Dual Enrollment

How do you feel the DE classes are working out for your daughter? Do you think they helped her with her college admissions process?

While dual enrollment classes may bring down GPA, I think that showing the initiative and desire to learn beyond what the school offers outweighs the slight drop in weighted GPA, which colleges may or may not recalculate.

Dual enrollment is properly signed up for at the highschool so there is no admissions process to go through. It doesn’t sound as though what you are suggesting would be helpful.
I have dual enrollment and it has inspired some of the strangest questions about my transcripts.
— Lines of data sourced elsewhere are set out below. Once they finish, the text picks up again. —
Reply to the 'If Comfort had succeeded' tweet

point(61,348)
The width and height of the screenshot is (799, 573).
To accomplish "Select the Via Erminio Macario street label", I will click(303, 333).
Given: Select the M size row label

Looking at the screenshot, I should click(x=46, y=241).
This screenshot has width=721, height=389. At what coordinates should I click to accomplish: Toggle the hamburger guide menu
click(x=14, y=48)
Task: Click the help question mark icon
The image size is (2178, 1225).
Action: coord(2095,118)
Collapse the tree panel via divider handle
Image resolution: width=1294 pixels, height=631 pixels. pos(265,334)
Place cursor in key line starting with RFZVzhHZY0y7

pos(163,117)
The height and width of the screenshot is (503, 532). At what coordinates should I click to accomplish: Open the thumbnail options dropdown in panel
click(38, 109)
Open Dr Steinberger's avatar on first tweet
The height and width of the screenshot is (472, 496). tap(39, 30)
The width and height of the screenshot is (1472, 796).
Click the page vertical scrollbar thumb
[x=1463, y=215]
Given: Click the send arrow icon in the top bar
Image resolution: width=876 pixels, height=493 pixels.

Dual enrollment transfers as a letter grade. Unless the University has previously agreed to acknowledge the dual enrollment, there’s no saying that the dual enrollment will transfer to your 4 year University.
AP credit displays as a ‘P’ credit on a college transcript. It does not affect your GPA.

AS and AA degrees are terminal. Please do not go to a community college and expect to transfer to a 4 year university. I know some have done this “Rudy.” But I don’t know how. It’s the last thing I would want to put myself in the position of trying.

Another point of confusion - credit towards a degree. At a 4 year University a lot of remedial classes, such as algebra, do not count as credit towards a degree. This is totally different from AP credit which counts as credit towards a degree, but not as credit on your GPA.

The dual enrollment classes available are specified in the senior year course catalog from the highschool.

Described on Northwest Florida State College’s web site.
https://www.nwfsc.edu/academics/dual-enrollment/

Post # 22: “Do not go to a community college and expect to transfer to a 4 year university.”

Please be careful about offering advice on things you apparently don’t know much about. MILLIONS of people who started at community colleges have transferred to 4-yr colleges & have wonderful careers in politics, education, business, medicine, law, the military, etc.

I forgot to make clear - the degree objective for dual enrollment is a highschool diploma and no other.

Otherwise, I think people are confusing it with transfer credit.

That isn’t the right way to put it, dual enrollment is for the highschool diploma, the transfer credit from dual enrollment is for a bachelor’s degree.

Alright, now I see. Credit can be transferred once, so transferred dual enrollment can count for an associates degree or a bachelor’s degree. Both only if you go to the community college for which dual enrollment was offerred? Does that work? is that the sticking point? If you are “dual enrollment” status at a community college and switch to “degree seeking” does the credit automatically switch over for you, or is that a transfer? I don’t know.

The biggest problem with dual enrollment is that the instructors, who are employees of community colleges, will tell their highschool students to meet 3 times a week. Like a college class. This causes resentment amongst faculty and students in the highschool.